"Never," he answered firmly.

"You must," she pleaded; "you said you owed it all to me."

"Yes."

"Well, don't you see? If you stay here, I can never forgive myself; I shall have ruined your life."

"Ruined it?" Julian asked in a tone of wonder. "You have made it." He stopped and looked at Lady Tamworth in perplexity. The same perplexity was stamped upon her face. "We are at cross-purposes, I think," he continued. "My rooms are close here. Let me give you some tea, and explain to you that you have no cause to blame yourself."

Lady Tamworth assented with some relief. The speech had an odd civilised flavour which contrasted pleasantly with what she had imagined of his mode of life.

They crossed the road and turned into a narrow side-street. Julian halted before a house of a slovenly exterior, and opened the door. A bare rickety staircase rose upwards from their feet. Fairholm closed the door behind Lady Tamworth, struck a match (for it was quite dark within this passage), and they mounted to the fourth and topmost floor. They stopped again upon a little landing in front of a second door. A wall-paper of a cheap and offensive pattern, which had here and there peeled from the plaster, added, Lady Tamworth observed, a paltry air of tawdriness to the poverty of the place. Julian fumbled in his pocket for a key, unlocked the door, and stepped aside for his companion to enter. Following her in, he lit a pair of wax candles on the mantelpiece and a brass lamp in the corner of the room. Lady Tamworth fancied that unawares she had slipped into fairyland; so great was the contrast between this retreat and the sordid surroundings amidst which it was perched. It was furnished with a dainty, and almost a feminine luxury. The room, she could see, was no more than an oblong garret; but along one side mouse-coloured curtains fell to the ground in folds from the angle where the sloping roof met the wall; on the other a cheerful fire glowed from a hearth of white tiles and a kettle sang merrily upon the hob. A broad couch, piled with silk cushions occupied the far end beneath the window, and the feet sank with a delicate pleasure into a thick velvety carpet. In the centre a small inlaid table of cedar wood held a silver tea-service. The candlesticks were of silver also, and cast in a light and fantastic fashion. The solitary discord was a black easel funereally draped.

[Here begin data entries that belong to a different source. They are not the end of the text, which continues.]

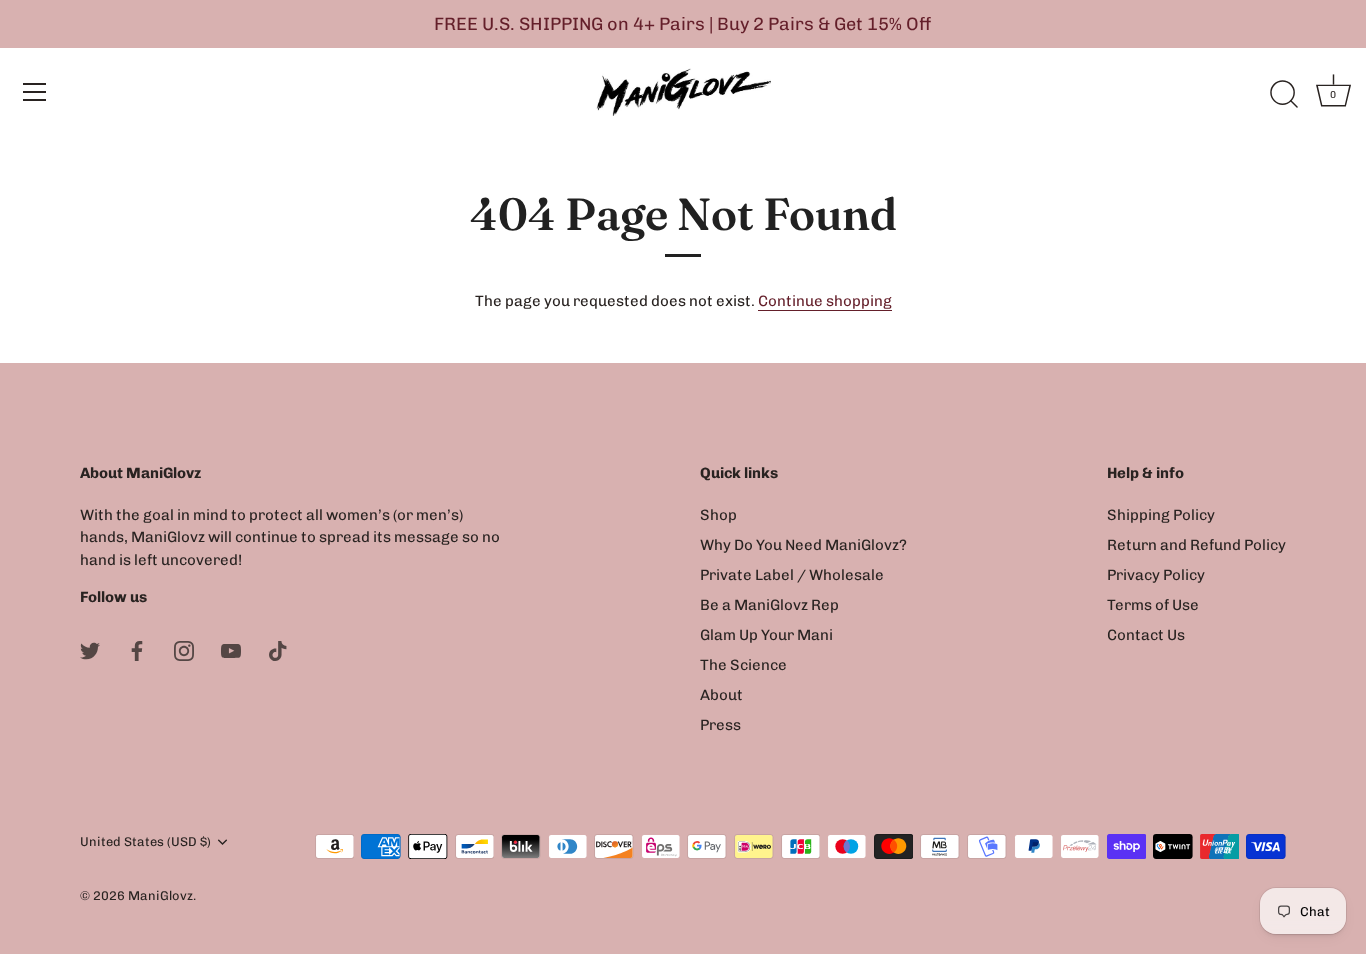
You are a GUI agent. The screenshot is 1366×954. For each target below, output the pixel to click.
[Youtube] (231, 650)
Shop (718, 515)
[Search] (1284, 95)
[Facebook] (137, 650)
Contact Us (1146, 635)
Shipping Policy (1161, 515)
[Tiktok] (278, 650)
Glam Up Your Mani (766, 635)
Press (720, 725)
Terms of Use (1153, 605)
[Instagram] (184, 650)
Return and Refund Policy (1196, 545)
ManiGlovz (160, 895)
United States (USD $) (145, 841)
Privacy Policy (1156, 575)
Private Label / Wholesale (792, 575)
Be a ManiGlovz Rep (769, 605)
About (721, 695)
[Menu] (35, 92)
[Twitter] (90, 650)
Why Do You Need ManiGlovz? (803, 545)
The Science (743, 665)
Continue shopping (825, 301)
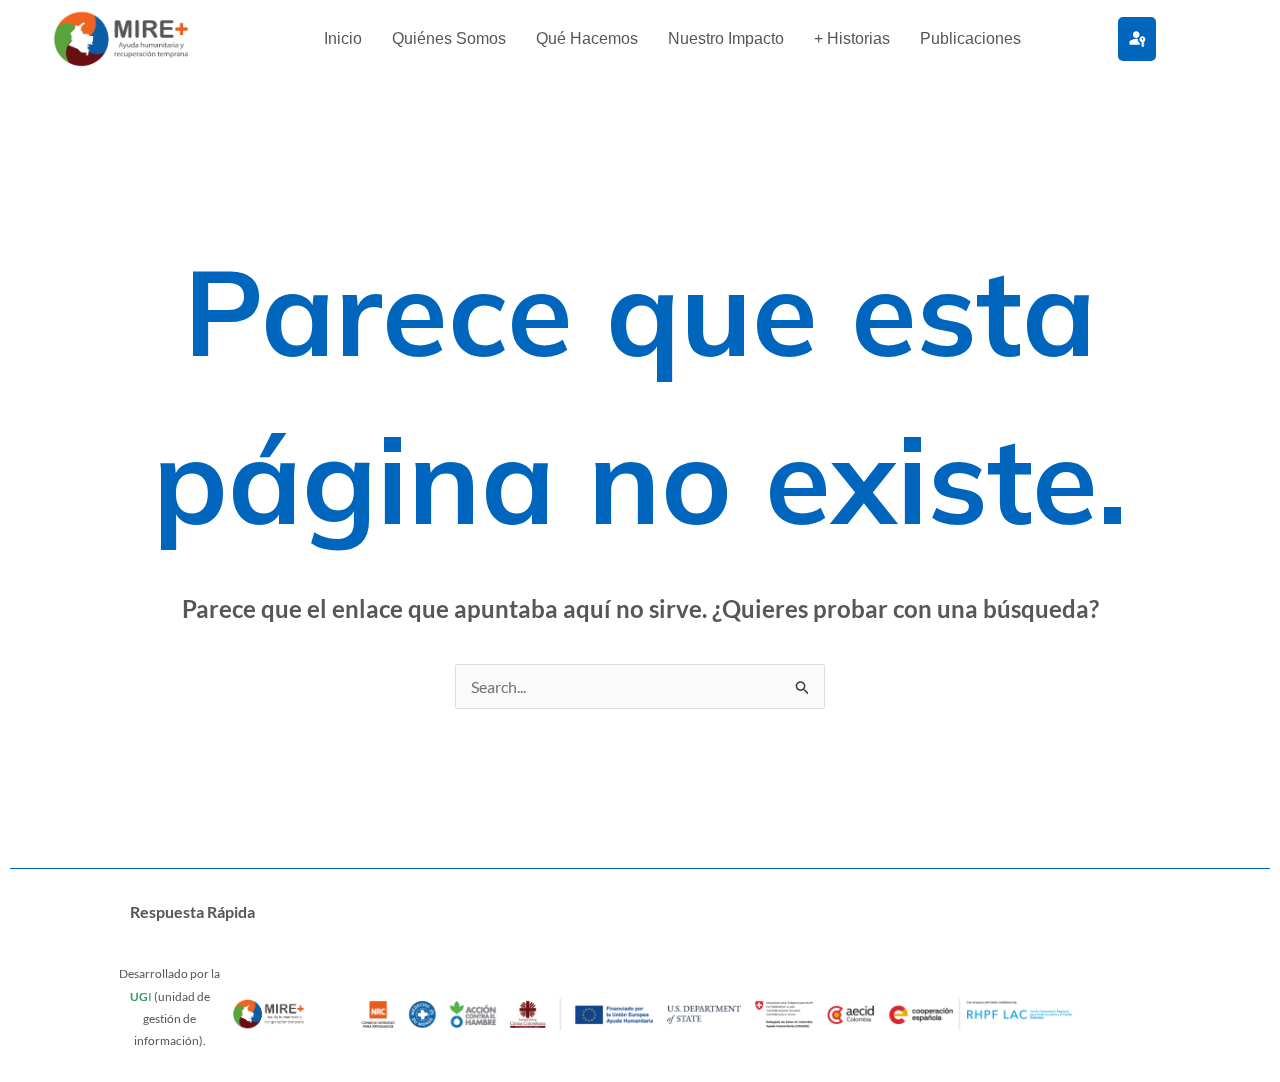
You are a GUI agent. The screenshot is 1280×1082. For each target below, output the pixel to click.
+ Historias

Julian prepared the tea, and talked while he prepared it. "It is this way," he began quietly. "You know what I have always believed; that the will was the man, his soul, his life, everything. Well, in the old days thoughts and ideas commenced to make themselves felt in me, to crop up in my work. I would start on a picture with a clear settled design; when it was finished, I would notice that by some unconscious freak I had introduced a figure, an arabesque, always something which made the whole incongruous and bizarre. I discovered the cause during the week after I received your last letter. The thoughts, the ideas were yours; better than mine perhaps, but none the less death to me."

Lady Tamworth stirred uneasily under a sense of guilt, and murmured a faint objection. Julian shook off the occupation of his theme and handed her some cake, and began again, standing over her with the cake in his hand, and to all seeming unconscious that there was a strain of cruelty in his words. "I found out what that meant. My emotions were mastering me, drowning the will in me. You see, I cared for you so much—then."

A frank contempt stressing the last word cut into his hearer with the keenness of a knife. "You are unkind," she said weakly.